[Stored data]
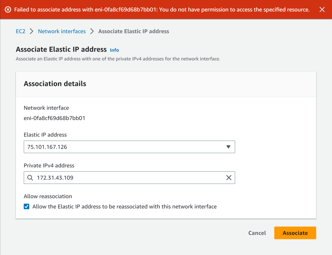Open the Info help link beside the heading

point(114,50)
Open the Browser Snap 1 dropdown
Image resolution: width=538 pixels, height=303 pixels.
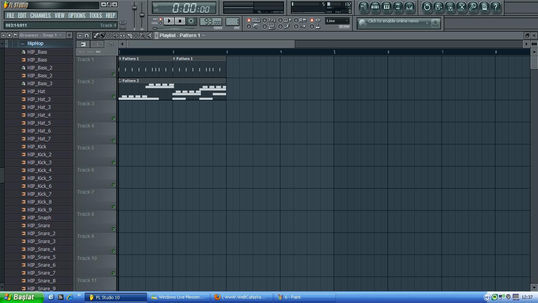point(60,36)
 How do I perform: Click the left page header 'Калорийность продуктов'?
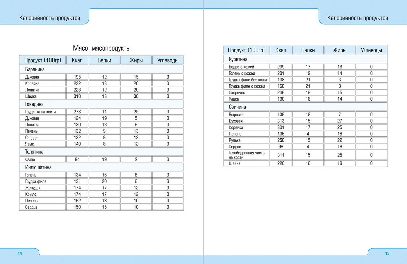49,18
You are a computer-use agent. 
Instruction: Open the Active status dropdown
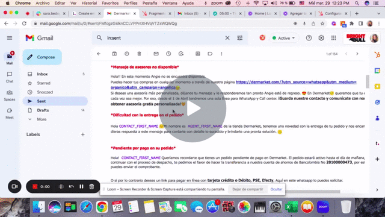284,38
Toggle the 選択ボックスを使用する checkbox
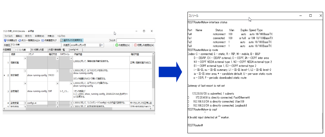The height and width of the screenshot is (137, 325). point(62,40)
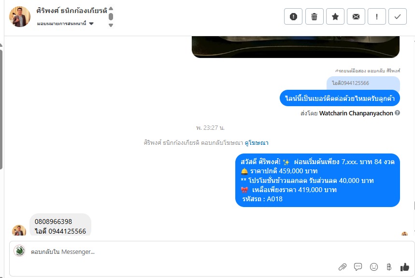Viewport: 415px width, 278px height.
Task: Open the emoji picker with the smiley icon
Action: point(374,267)
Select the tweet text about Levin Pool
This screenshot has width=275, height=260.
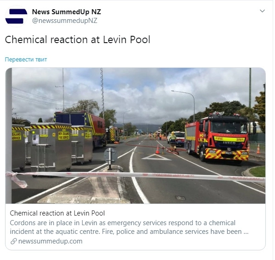[x=78, y=40]
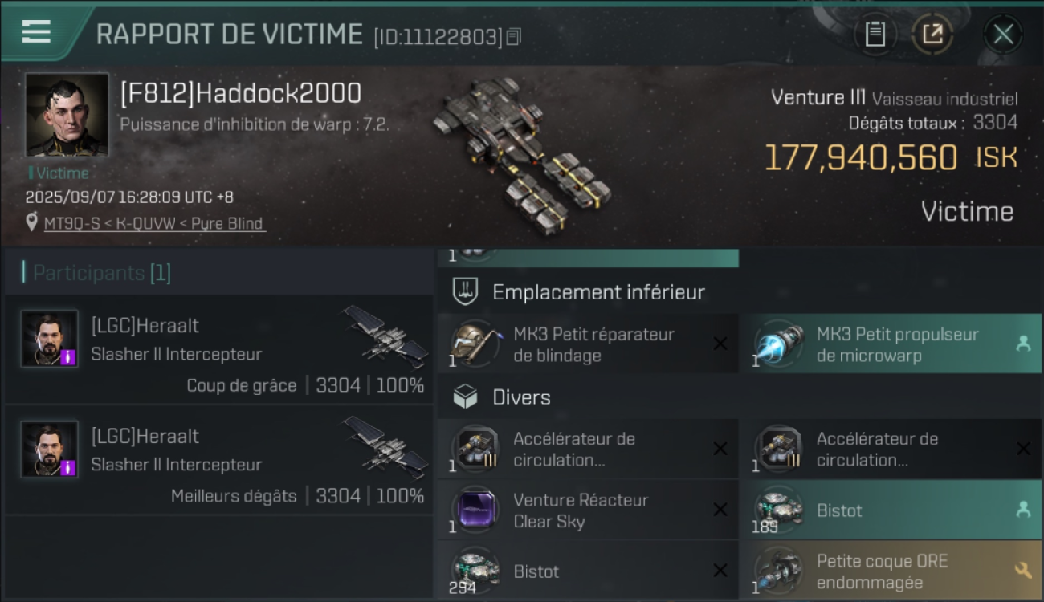Select the Heraalt Coup de grâce portrait
This screenshot has width=1044, height=602.
pos(50,339)
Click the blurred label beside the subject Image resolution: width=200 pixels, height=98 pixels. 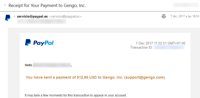186,5
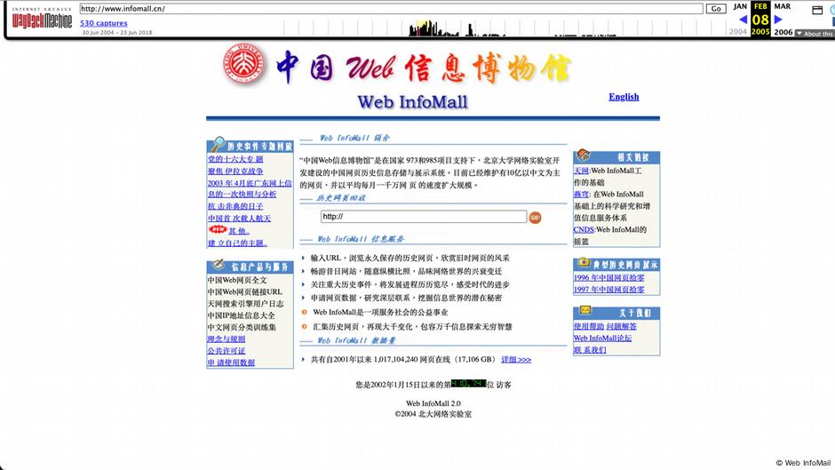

→ What this task involves:
Working from the entries above, please transcribe only the lines from the line with "Open the Browser Snap 1 dropdown" through the line with "Select the tweet text about Levin Pool", exactly, with both end lines and without pictures.

→ Exercise result:
Open the Browser Snap 1 dropdown
Image resolution: width=538 pixels, height=303 pixels.
point(60,36)
 How do I perform: Click the left page header 'Калорийность продуктов'?
49,18
You are a computer-use agent. 
Instruction: Open the Active status dropdown
284,38
Toggle the 選択ボックスを使用する checkbox
The height and width of the screenshot is (137, 325). point(62,40)
Viewport: 415px width, 278px height.
Task: Open the emoji picker with the smiley icon
Action: point(374,267)
Select the tweet text about Levin Pool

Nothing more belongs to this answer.